Fritz Mumentahler, CEO of Ascom Switzerland
Why did Humber Hospital choose Ascom? Claes Ödman, General Manager of Wireless Solutions at Ascom, explains: ‘The Myco is already used by other technically advanced institutions, such as the Cancer Centre in Melbourne, Australia. In particular, we have a strong presence in North America, due to Ascom purchasing GE’s nurse call system back in 2011.’
His colleague, Fritz Mumentahler, CEO of Ascom Switzerland, adds to this: ‘We have an extensive mobile portfolio. What sets us apart is that we bring mobile devices, middleware, connectivity and infrastructure together. When it comes to the execution we also have a strong local deployment operation and local technical presence.’
Myco and middleware optimise workflow
The Ascom Myco is a purpose-built smartphone geared for deployment in hospitals. ‘It’s a workflow optimising tool,’ Tim Whelehan, President & CEO of Ascom North America, points out about the product’s core feature. Combined with the vendor’s middleware ‘Unite’, it supports access to information from medical equipment and clinical systems – e.g. patient monitoring devices and patient health records − when on the move.

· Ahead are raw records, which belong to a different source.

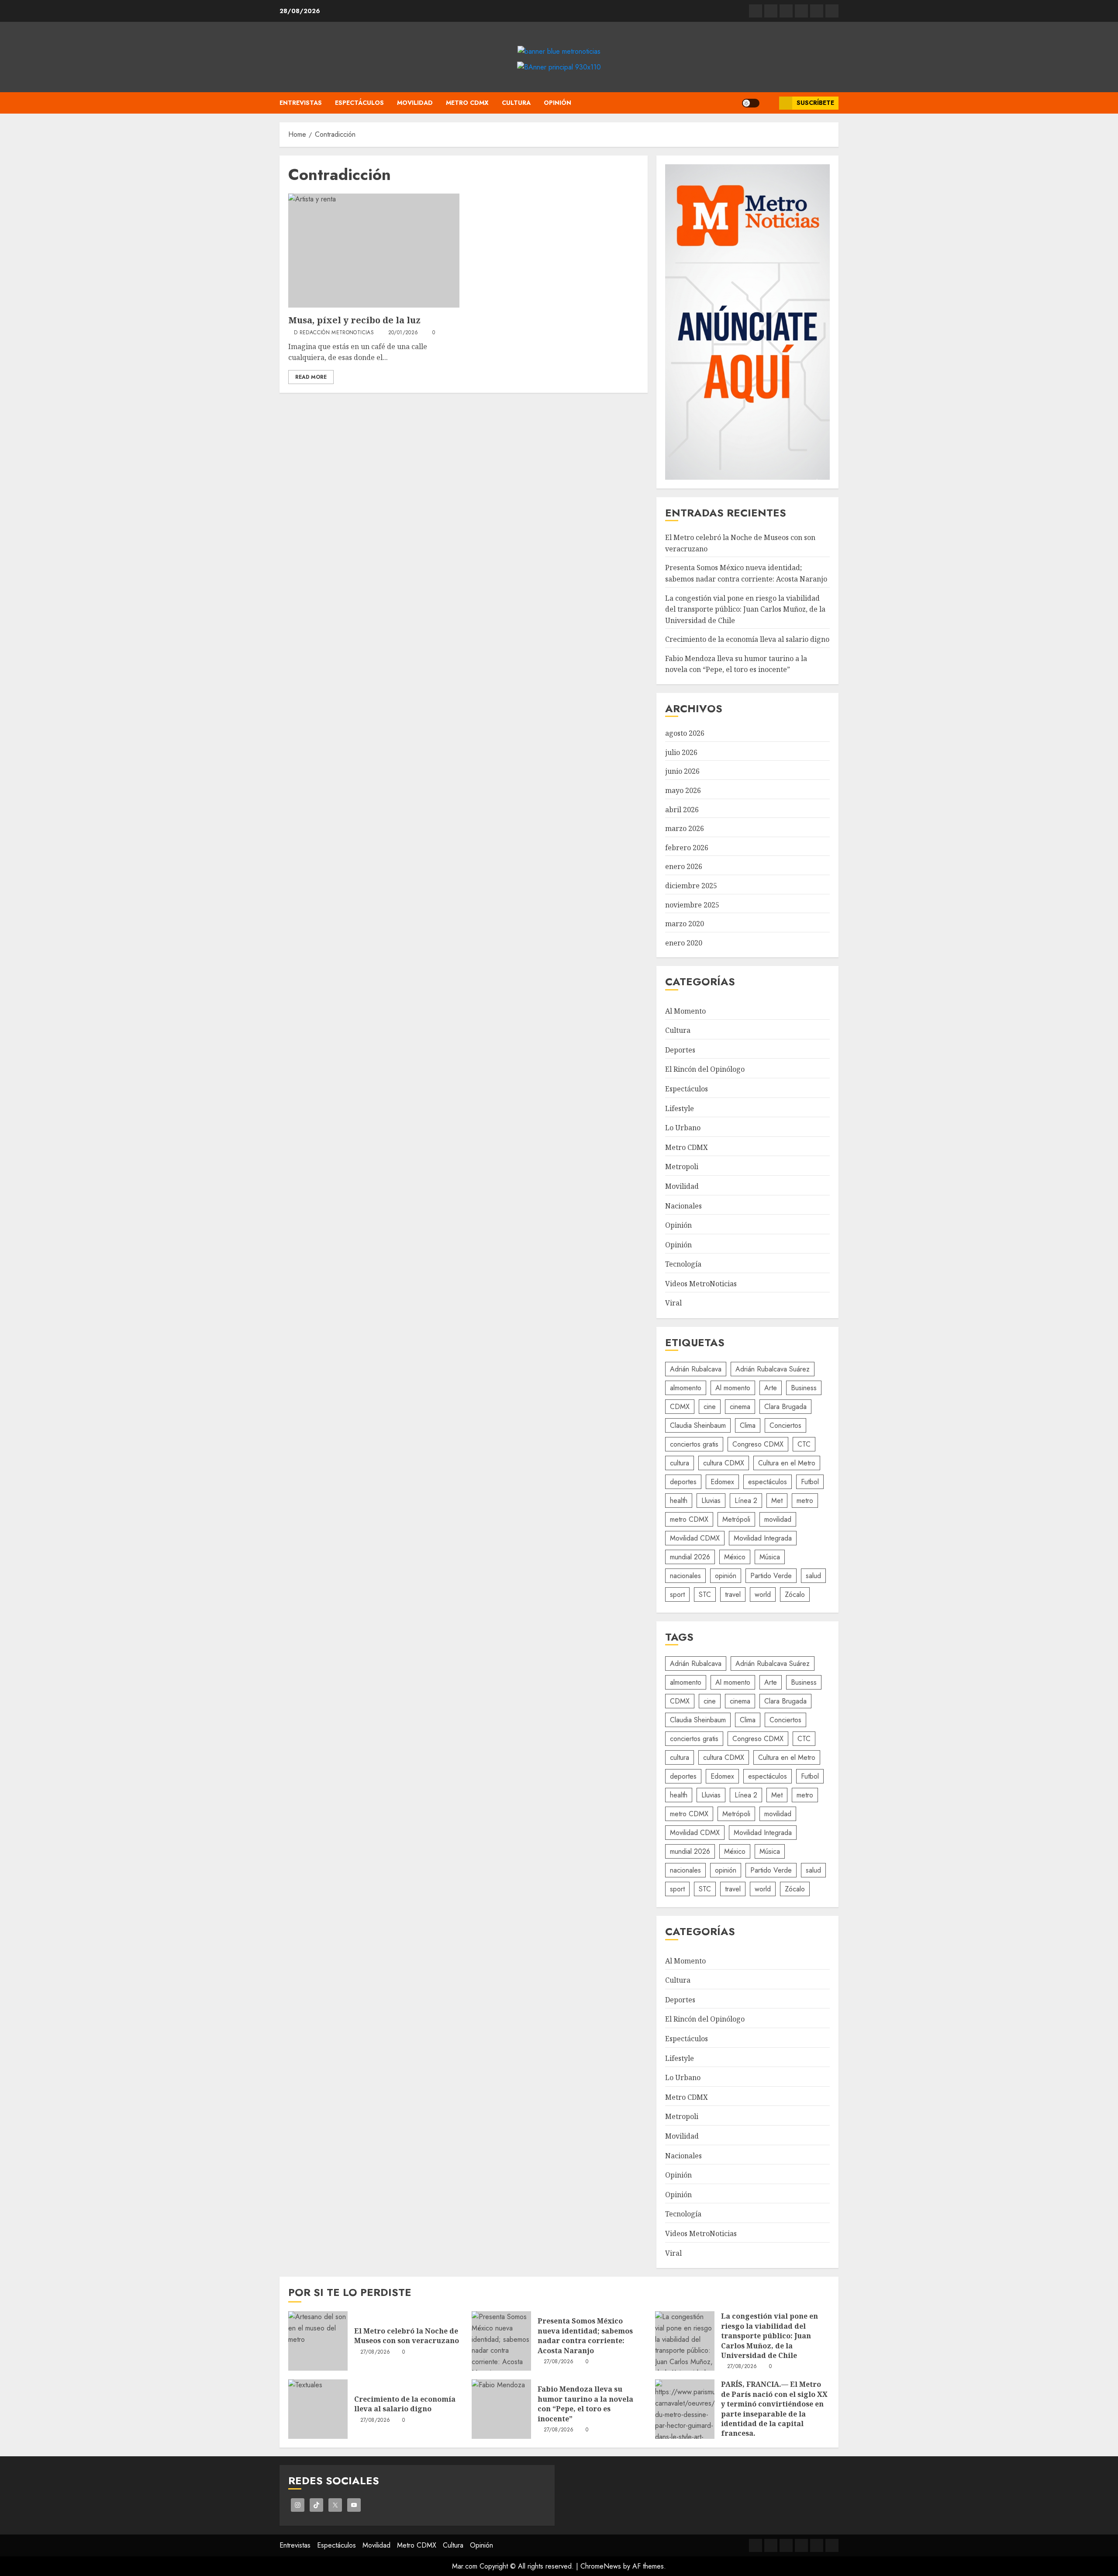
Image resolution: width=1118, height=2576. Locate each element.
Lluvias (711, 1501)
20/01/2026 (403, 332)
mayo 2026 (683, 790)
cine (710, 1407)
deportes (683, 1482)
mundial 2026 (690, 1557)
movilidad (777, 1519)
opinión (725, 1576)
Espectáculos (359, 102)
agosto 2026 (684, 733)
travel (733, 1594)
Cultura (516, 102)
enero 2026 (683, 866)
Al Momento (685, 1011)
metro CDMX (689, 1519)
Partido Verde (771, 1576)
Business (804, 1388)
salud (813, 1576)
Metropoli (681, 1166)
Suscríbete (815, 102)
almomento (685, 1388)
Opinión (557, 102)
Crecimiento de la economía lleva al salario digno (747, 639)
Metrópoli (736, 1519)
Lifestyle (679, 1108)
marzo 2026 (684, 828)
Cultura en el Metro (786, 1463)
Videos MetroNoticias (701, 1283)
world (763, 1594)
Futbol (810, 1482)
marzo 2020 (684, 923)
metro (805, 1501)
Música (769, 1557)
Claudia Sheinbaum (698, 1425)
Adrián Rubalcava (695, 1369)
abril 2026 (682, 809)
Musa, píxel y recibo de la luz (354, 320)
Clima (748, 1425)
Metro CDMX (467, 102)
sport (677, 1594)
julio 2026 (681, 752)
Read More (311, 377)
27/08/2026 (375, 2352)
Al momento (732, 1388)
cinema (740, 1407)
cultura (679, 1463)
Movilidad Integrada (763, 1538)
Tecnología (683, 1264)
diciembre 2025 (691, 885)
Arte (770, 1388)
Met (777, 1501)
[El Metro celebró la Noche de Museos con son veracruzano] (318, 2341)
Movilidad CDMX (695, 1538)
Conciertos (785, 1425)
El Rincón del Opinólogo (705, 1069)
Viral (673, 1303)
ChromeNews (600, 2566)
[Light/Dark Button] (750, 103)
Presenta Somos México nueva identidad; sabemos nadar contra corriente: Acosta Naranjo (585, 2335)
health (678, 1501)
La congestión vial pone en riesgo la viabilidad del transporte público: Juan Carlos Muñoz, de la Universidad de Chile (745, 609)
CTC (804, 1444)
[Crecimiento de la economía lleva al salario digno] (318, 2409)
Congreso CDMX (757, 1444)
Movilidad (415, 102)
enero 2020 (683, 943)
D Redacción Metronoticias (334, 332)
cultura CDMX (723, 1463)
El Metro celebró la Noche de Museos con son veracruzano (406, 2335)
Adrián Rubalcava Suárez (772, 1369)
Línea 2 (746, 1501)
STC (705, 1594)
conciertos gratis (694, 1444)
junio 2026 (682, 771)
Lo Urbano (682, 1127)
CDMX (680, 1407)
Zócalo (795, 1594)
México (734, 1557)
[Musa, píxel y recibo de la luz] (373, 251)
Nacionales (683, 1206)
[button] (769, 102)
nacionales (685, 1576)
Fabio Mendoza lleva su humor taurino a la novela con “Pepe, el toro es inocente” (736, 664)
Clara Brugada (785, 1407)
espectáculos (767, 1482)
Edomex (722, 1482)
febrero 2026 (686, 847)
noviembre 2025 (692, 905)
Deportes (680, 1050)
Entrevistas (301, 102)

Thus patient-related information is available whenever needed to take decisions at the POC, extending the solution’s capabilities well beyond those of a pure nurse call system. ‘Using the Myco helped one of our clients to bring down the time spend running around the wards from 11.5 km per day to 9.5 km just by optimising the workflow’, Whelehan points out.
The phone is based on Android open-source OS and supports the integration of existing hospital apps. ‘We chose an Android platform to make it open for developers. Currently, there are about 80 apps working on the platform,’ Whelehan explains. ‘The system can support up to 250 different workflow systems on the Unite platform.’
Furthermore, by filtering alerts so that nurses are only notified of alarms triggered by their assigned patients, or those devices that monitor their patients, the solution significantly contributes to reducing alarm fatigue. Nurses can use the phone functions to either call the patient or forward or escalate the alarm.
The top display allows reading notifications at a glance, which adds to ease of use. Although the solution can host a range of healthcare applications, mission-critical alerts are prioritised.
The built-in barcode scanner is an important feature to ensure that the prescribed medication is administered to the right patient. The Myco works well in a shared Wi-Fi environment and has an interface permitting fast roaming, which enables non-interrupted calls for users moving across different wards while on the phone.
Outlook − A prophet has no honour in his own country
We are using technology to advance high quality, safe and efficient patient-centred care
Kevin Fernandes, CTO for Humber River Hospital
This prestigious win further strengthens Ascom’s market standing. The vendor aims to ‘be present in every tier-one hospital in the world by 2020’. Although Ascom is a force to be reckoned with in North America and parts of Europe – mainly the Netherlands, Sweden, Finland and Norway – it will take more orders in leading hospitals to achieve its goal. Ascom particularly wishes to expand its presence in its home market Switzerland, as well as in Germany, the Middle East, Africa and Asia.